The difference between a car loan and a line of credit lies mainly in the method of borrowing.
How a Car Loan Works
A car loan is always for a set amount with fixed repayment terms. You will make the same payment every month for the length of the loan, the interest rate will be fixed when you sign the contract, and you will know the exact date the car loan will be paid off. If you do not or cannot make your payments, the car will be repossessed by the lender, then sold at auction, and you will be liable for however much you still owe on the car post-auction. Repossession is bad for your credit, but the vehicle is the only asset that is actually at risk in this scenario.
How a Line of Credit Works
A line of credit is usually secured by a large value asset and has a variable interest rate. For the majority of people the asset is their home and the line of credit actually taps into the equity they have in their home. If you apply for a line of credit a lender will consider the value of the asset, your credit history, and ability to repay the line. After these items are considered, the lender will offer you a line of credit. Whatever amount the lender decides to extend to you will be placed in a special account that you will be able to write checks from. This account will expire after a set amount of time. Any money that you have used from that account will then need to be repaid on the same terms as a standard variable rate loan.

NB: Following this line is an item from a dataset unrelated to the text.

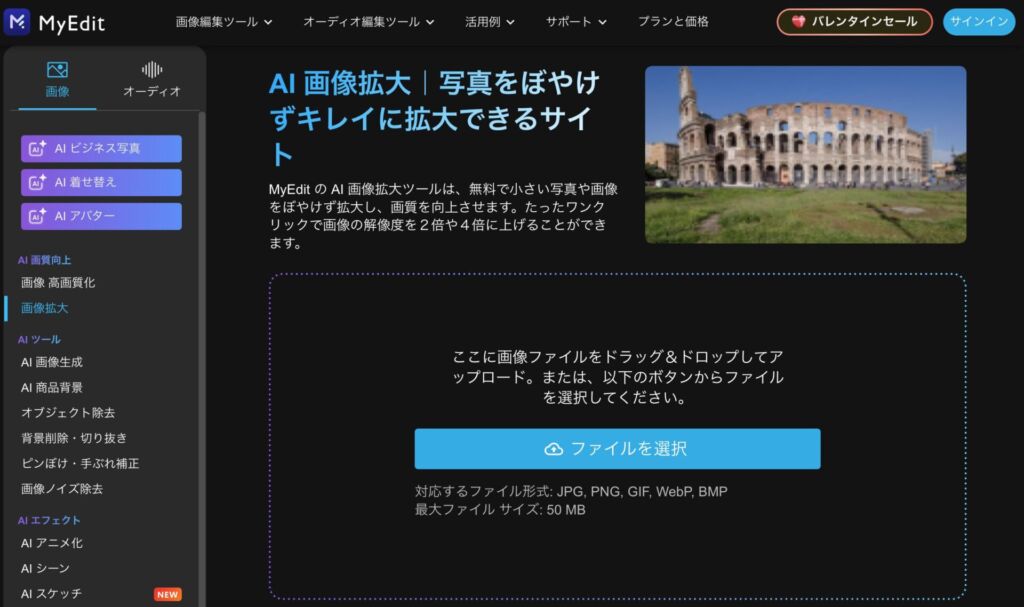The width and height of the screenshot is (1024, 607).
Task: Click the cloud upload icon on ファイルを選択
Action: pyautogui.click(x=554, y=449)
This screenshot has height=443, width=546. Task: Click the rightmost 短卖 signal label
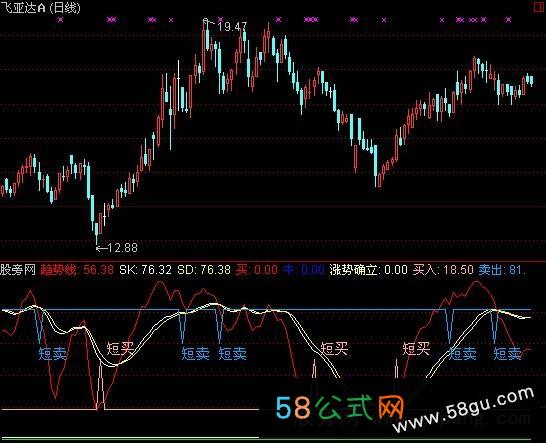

With a car loan the only asset you need to worry about, if you are unable to repay the loan, is the car you buy. With a line of credit you are placing your home at risk. Though some people do use a HELOC (Home Equity Line of Credit) to buy a car, it is often wisest to only use a line of credit to repair or remodel your home. You will still be paying off the HELOC long after the car has rolled its last mile with you at the wheel, and your interest rate could change substantially in the 15 years it takes to pay off the line of credit.